Cheapest way to to determine if a MySQL connection is still alive

人盡茶涼 提交于 2019-11-28 21:34:33
vladr

You will not know the real state of the connection without going over the wire, and SELECT 1 is a good enough candidate (arguably you could come up with a shorter command which takes less time to parse, but compared to network or even loopback latency those savings would be insignificant.)

This being said, I would argue that pinging a connection before checking it out from the pool is not the best approach.

You should probably simply have your connection pool manager enforce its own keep-alive (timeout) policy to avoid being disconnected by the server (short of a more serious intervening connectivity issue, which could affect you smack in the middle of regular operations anyway -- and which your connection pool manager would be unable to help with anyway), as well as in order not to hog the database (think filehandles and memory usage) needlessly.

It is therefore questionable, in my opinion, what value testing for connectivity condition before checking out a connection from the pool really has. It may be worth testing connection status before a connection is checked in back into the pool, but that can be done implicitly by simply marking the connection as dirty when an SQL hard error (or equivalent exception) arises (unless the API you are using already exposes a is-bad-like call for you.)

I would therefore recommend:

  • implementing a client-side keep-alive policty
  • not performing any checks when checking out connections from the pool
  • performing dirty checks before a connection is returned to the pool
  • let the application code deal with other (non-timeout) exceptional connection conditions

UPDATE

It would appear from your comments that you really really want to ping the connection (I assume that is because you don't have full control over, or knowledge of, timeout characteristics on the MySQL server or intervening network equipment such as proxies etc.)

In this case you can use DO 1 as an alternative to SELECT 1; it is marginally faster -- shorter to parse, and it does not return actual data (although you will get the TCP acks, so you will still do the roundtrip validating that the connection is still established.)

UPDATE 2

Regarding Joshua's post, here's packet capture traces for various scenarios:

SELECT 1;
13:51:01.463112 IP client.45893 > server.mysql: P 2270604498:2270604511(13) ack 2531191393 win 1460 <nop,nop,timestamp 2983462950 59680547>
13:51:01.463682 IP server.mysql > client.45893: P 1:57(56) ack 13 win 65306 <nop,nop,timestamp 59680938 2983462950>
13:51:01.463698 IP client.45893 > server.mysql: . ack 57 win 1460 <nop,nop,timestamp 2983462951 59680938>

DO 1;
13:51:27.415520 IP client.45893 > server.mysql: P 13:22(9) ack 57 win 1460 <nop,nop,timestamp 2983488906 59680938>
13:51:27.415931 IP server.mysql > client.45893: P 57:68(11) ack 22 win 65297 <nop,nop,timestamp 59681197 2983488906>
13:51:27.415948 IP client.45893 > server.mysql: . ack 68 win 1460 <nop,nop,timestamp 2983488907 59681197>

mysql_ping
14:54:05.545860 IP client.46156 > server.mysql: P 69:74(5) ack 78 win 1460 <nop,nop,timestamp 2987247459 59718745>
14:54:05.546076 IP server.mysql > client.46156: P 78:89(11) ack 74 win 65462 <nop,nop,timestamp 59718776 2987247459>
14:54:05.546092 IP client.46156 > server.mysql: . ack 89 win 1460 <nop,nop,timestamp 2987247459 59718776>

As you can see, except for the fact that the mysql_ping packet is 5 bytes instead of DO 1;'s 9 bytes, the number of roundtrips (and consequently, network-induced latency) is exactly the same. The only extra cost you are paying with DO 1 as opposed to mysql_ping is the parsing of DO 1, which is trivial.

Joshua McKinnon

I'm not sure what API you are currently using (or what language), but for Java, there is a special trick the JDBC driver can do.

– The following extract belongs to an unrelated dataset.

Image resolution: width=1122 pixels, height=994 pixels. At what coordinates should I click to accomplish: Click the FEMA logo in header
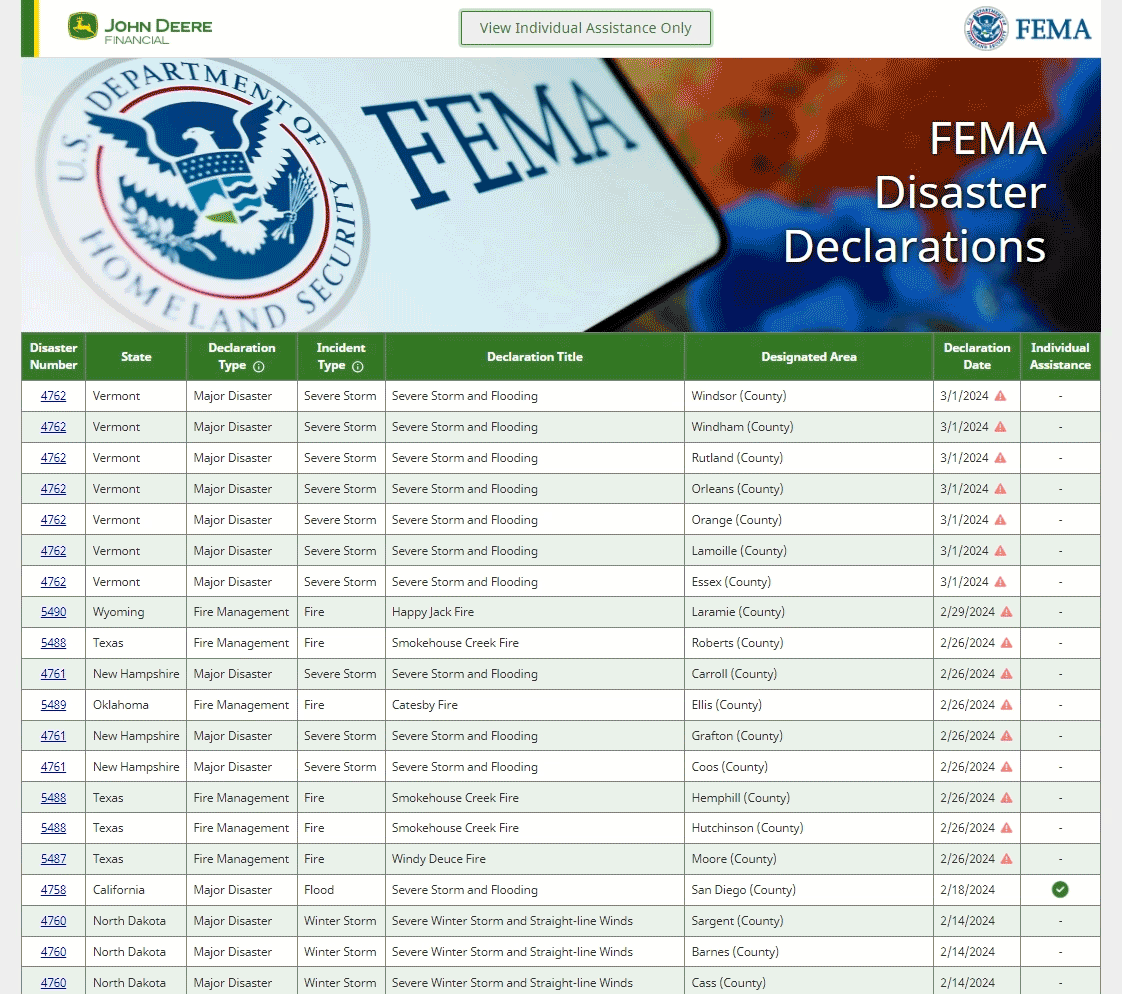coord(1028,29)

The standard test query is:

select 1

as you've indicated. If you modify it to:

/* ping */ select 1

the JDBC driver will notice this, and send only a single packet to the MySQL server to get a response.

I learned about this at a Sun 'Deep Dive' episode titled MySQL Tips for Java Developers With Mark Matthews.

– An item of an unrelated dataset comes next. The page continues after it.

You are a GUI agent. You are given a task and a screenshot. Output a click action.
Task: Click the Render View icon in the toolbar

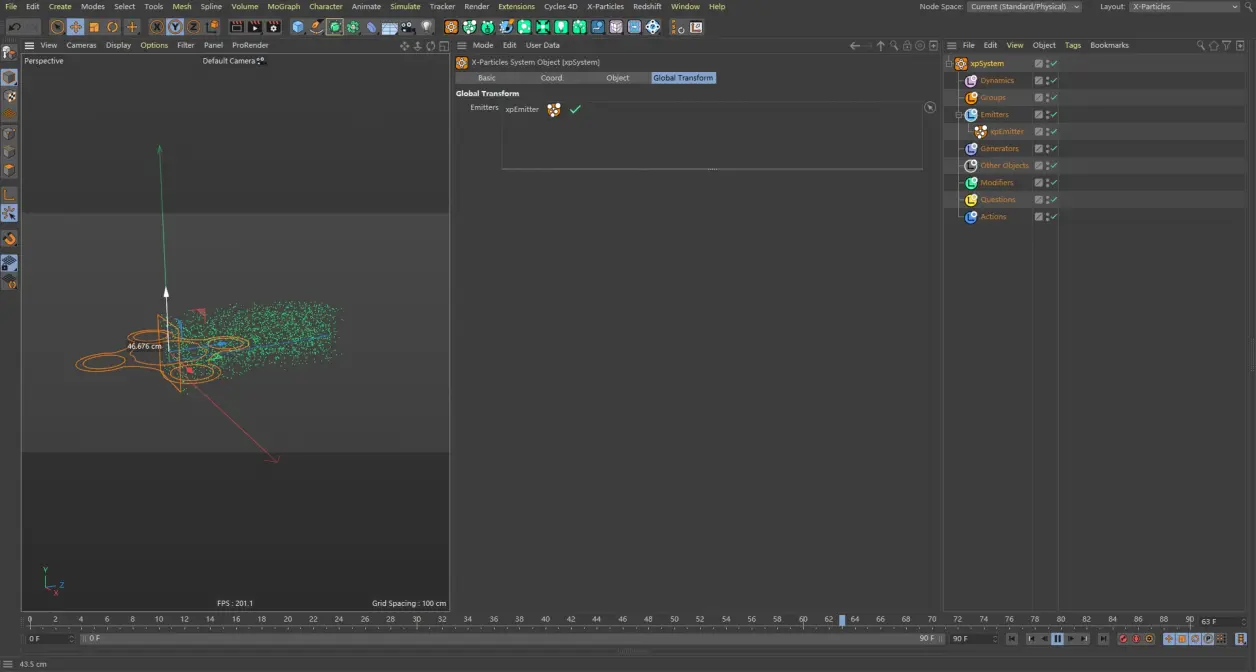coord(236,27)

Even if you aren't using Java, maybe this same trick has been implemented in other mysql drivers? I assume the server would need to be aware of this special packet so it can send a response...

"Connection" in this case has multiple meanings. MySQL listens on a socket- that's the network-level "connection." MySQL maintains "database connections," which include a context for query execution and other overhead.

If you just want to know if the service is listening, you should be able to execute a network-level call to see if the port (don't know what the default is) is listening on the target IP. If you want to get the MySQL engine to respond, I think your SELECT 1 idea is good- it doesn't actually fetch any data from the database but does confirm that the engine is spun up and responding.